The History of Big Data Security Collection
Imagine where the security industry has evolved from. Back in2003 we attempted to bring Network IDS logs and Host Antivirus logs into a Security Event Manager (SEM). SEMs were so young then they didn’t even have an “I” for information in them (that will come later). However, the SEM started to fall over when we put about 40 million events/day into it.
To address the problem, we regrouped and scaled every time we integrated new data sets - despite this challenge the SIEM market grew up nicely in support of the digital forensics and incident response needs. By 2012 we had an environment that was ingesting and processing 4-5 billion events/day! This was astounding yet still well short of the volume of logs and telemetry being generated on a daily basis.
With the big data revolution we became convinced that we could drive scale at levels unheard of previously (apart from some large government agencies). Now we had a platform that could ingest 100 billion logs and events per day! If that rate of growth continued, then by 2016 we’d have systems (and the data) to support up to a trillion events/day. Figure 1 shows what we built.
Figure 1: The evolution of Big Data Security Collection.
Challenges of Evolution and Lessons Learned
The cost to build out and manage these large-scale systems was significant. There are a lot of moving parts to keep that much data flowing, landing appropriately and on time. Even to get to the part where analytics could be applied took dozens of steps.
We believed that unsupervised machine learning would be the answer. It wasn’t. There were often clues inside the results but they were buried and the actual yield of real findings was <1%. (I’m being generous with that percentage point too!). The additional complexity of managing machine learning pipelines across these large datasets contributed its own set of costs to the problem.
Between 2016 and 2019, we got better. Supervised techniques allowed for results. It appeared as though we were on the verge of a breakthrough, yet there were still many problems hindering the overall value of these big data platforms.
Context about users, devices, networks and locations was often missing. The ability to do entity resolution to help frame the problem left us with significant false positives and false negatives. Additionally, most sources of logs, events and telemetries weren’t adequately configured so while we got billions of logs, they were often incomplete or just the wrong ones. Once the configurations were improved (I won’t say optimized), things calmed down - showing with context and adequate logging levels, we started seeing real results out of these systems!
But then when we started really studying the situation from a yield perspective. If you took a large enterprise, improved their logging configurations and had some context, the yield of findings for every 1 billion log lines was about 5 - parts per billion. That means that while value was being generated, it was coming at a very high cost for the yield. For smaller companies the yield was generally in the parts/million category.
One can argue that the value of the findings outweighed the cost of the solution but to evolve sometimes we just have to look at things differently.
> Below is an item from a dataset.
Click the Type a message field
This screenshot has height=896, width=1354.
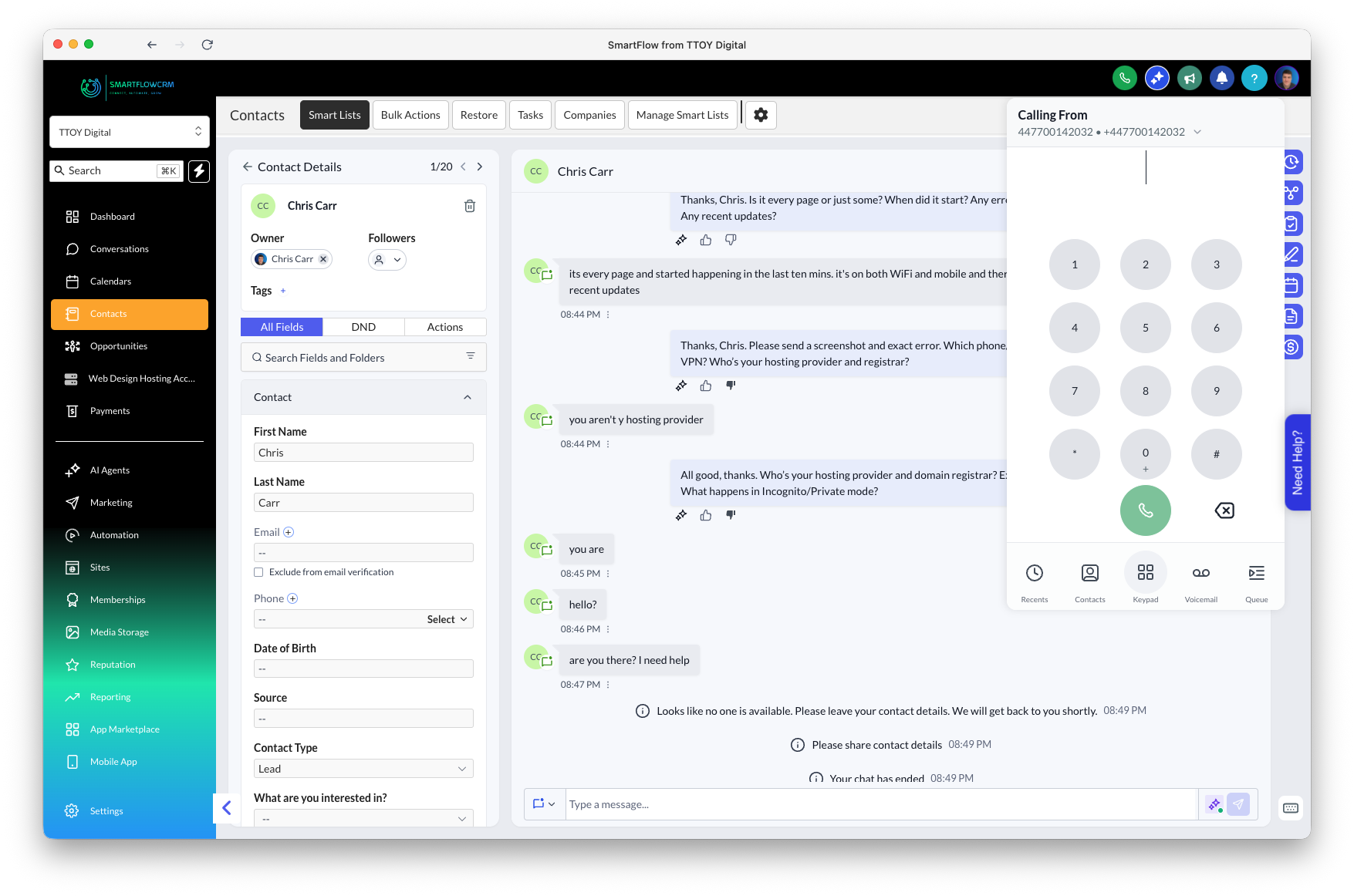tap(849, 803)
The Future – More Brains Are Better Than One
We need analytics as atomically close to the data as possible where we can ship the important data that has been extracted from the raw logs. We can still benefit from a big central “brain” but we can gain efficiency through distributing a bunch of “little brains” across our products eliminating the heavy lifting of hauling billions of records across miles of cyberspace. Figure 2 shows how, ideally, this would work.
Figure 2: Moving analytics closer to the data.
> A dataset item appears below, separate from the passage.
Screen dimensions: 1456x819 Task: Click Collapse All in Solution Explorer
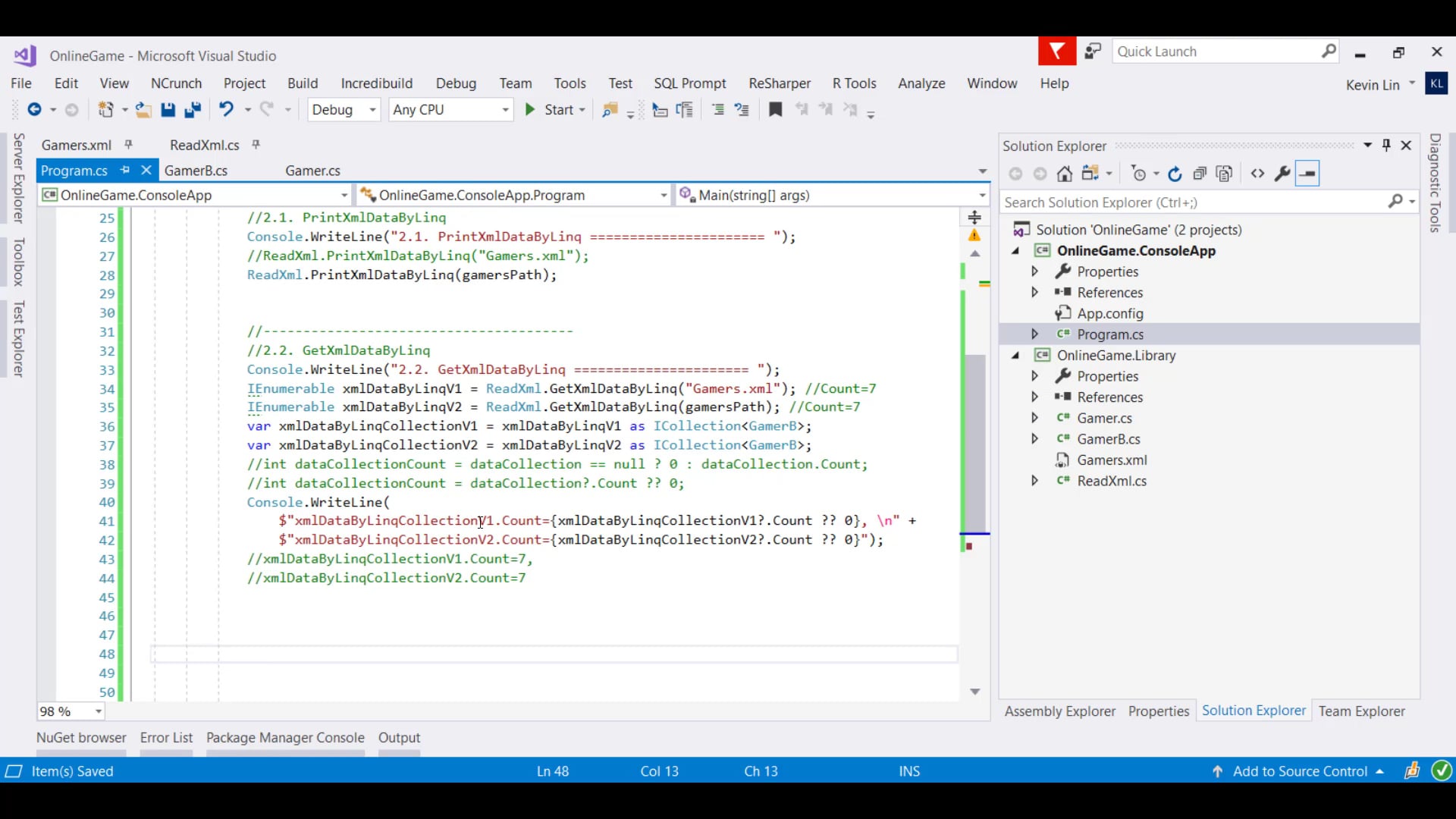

This will not happen immediately. We will still have to backhaul logs and telemetry from sources where we cannot run analytics locally. BUT it will reduce the amount of data we have to store (often redundantly) by 99% or greater. It also means that the centralized analytics engine can be based on different architectures and platforms, providing much greater flexibility than we’ve had.
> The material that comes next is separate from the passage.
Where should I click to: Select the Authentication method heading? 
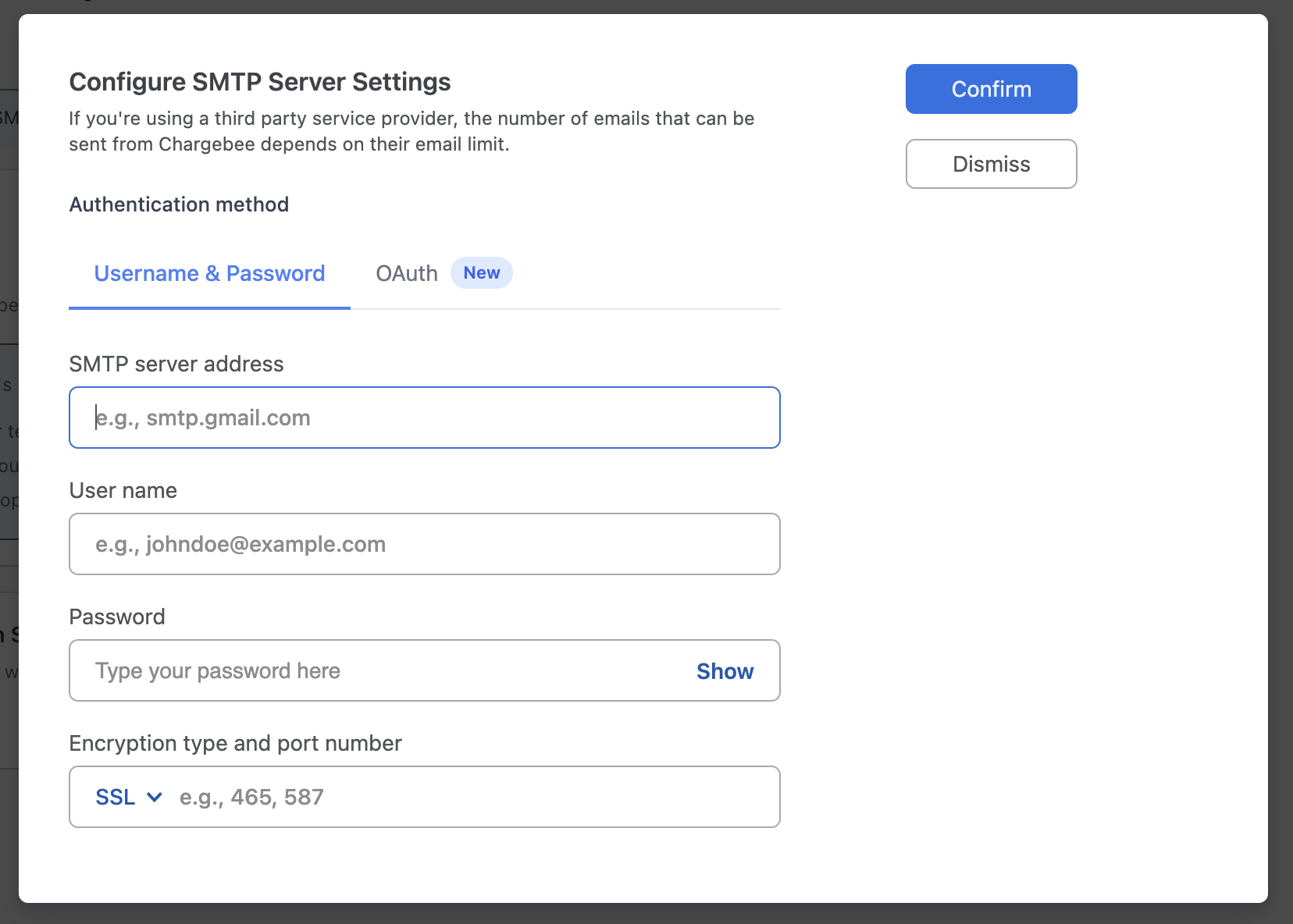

Another benefit of this decentralized architecture is that we can push down new analytical approaches to the edge as they’re developed and optimized in the analytics engine.
Godspeed Big Data Security Collection – Long Live Distributed Analytics
Security analytics professionals should not forget to connect across their enterprises and their industries, seeking advice and feedback from peers in similar, or connected roles.. Back in 2010 I remember beaming with pride because we were able to process a billion events/day. This was an accomplishment that just a few years prior seemed unattainable. One of my peers, upon hearing of this said: “So what?” I replied that we could do so much with the data. She was running Security Operations at the time and said: “How does this make my life better?”
In 2013, when we started looking at the intersection of Big Data, Machine Learning and Cyber Security one of my other trusted peers looked at me and said “If the (redacted government agency) can’t make this work, what makes you think you can?”.
Both were right but we learned a lot along the way as an industry. Expensive lessons. It’s time to say “Godspeed” to Centralized Big Data Security Analytics and look toward distributed analytics as a path forward.